What is the policeman’s name? What does his face look like? How tall is he?
These are unanswered questions. The poem focuses on the impact the policeman had on Heaney. Heaney describes the policeman’s props in a way that shows his power and attitude.
Heaney’s descriptions show his childish imagination. Heaney’s words show his fears.
The props in this poem include a bicycle, a uniform, a book, a baton and a gun.
Heaney describes these props in such a way that he persuades us to dislike the policeman.

In the first stanza, Heaney describes the policeman’s bicycle. He tells us some facts about the bicycle:
‘His bicycle stood at the window-sill’.
He describes its mud splasher, fixed to the mudguard. The bicycle was neat.
Heaney uses the bicycle to tell us how he felt about the policeman in the fourth line:
‘fat black handlegrips’.
This description is ugly. A child would fear something ‘fat’ and ‘black’. Heaney chooses words that tell us how Catholic families on farms viewed the police. The child Heaney imagines that the bicycle was as horrible as the policeman. In Heaney’s imagination, the bicycle was alive. It was ‘fat’ and it ‘stood’. It frightened the child Heaney.

In the second stanza, Heaney describes a part that you don’t normally find on a bicycle today: ‘spud of the dynamo’. Nowadays, batteries power bicycle lights.

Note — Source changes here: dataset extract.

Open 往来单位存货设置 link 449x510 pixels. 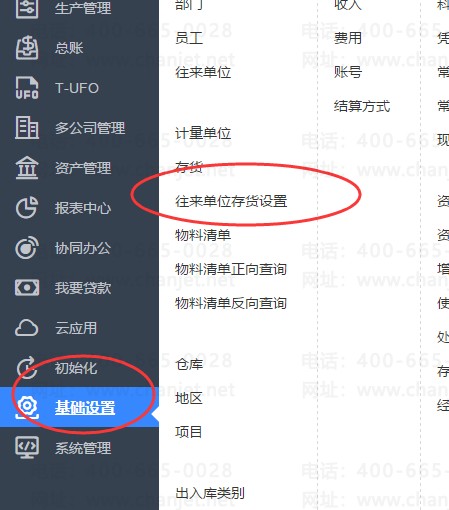coord(231,201)

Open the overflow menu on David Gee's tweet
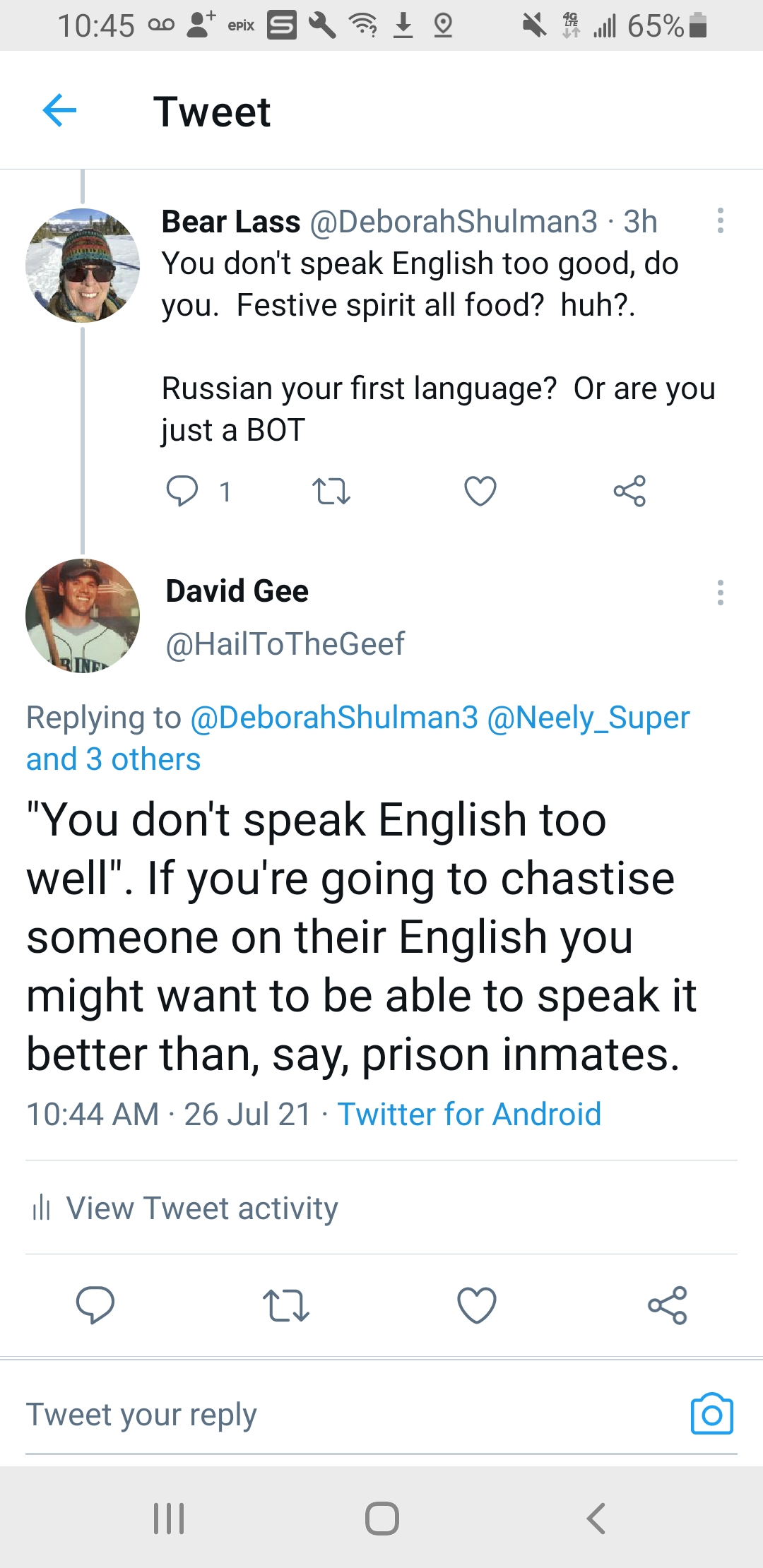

He uses the phrase ‘cocked back’. That phrase reminds us of the trigger of a gun. It shows that Heaney thought the policeman was dangerous. The policeman seemed to be prepared for violence. The words show us the fear young Heaney had.
Then Heaney shows his feeling that the policeman was a heavy man. He suggests that the pedal was relieved when the policeman got off. This description shows the boy’s fear:
‘the boot of the law’.
He felt the boot might injure his...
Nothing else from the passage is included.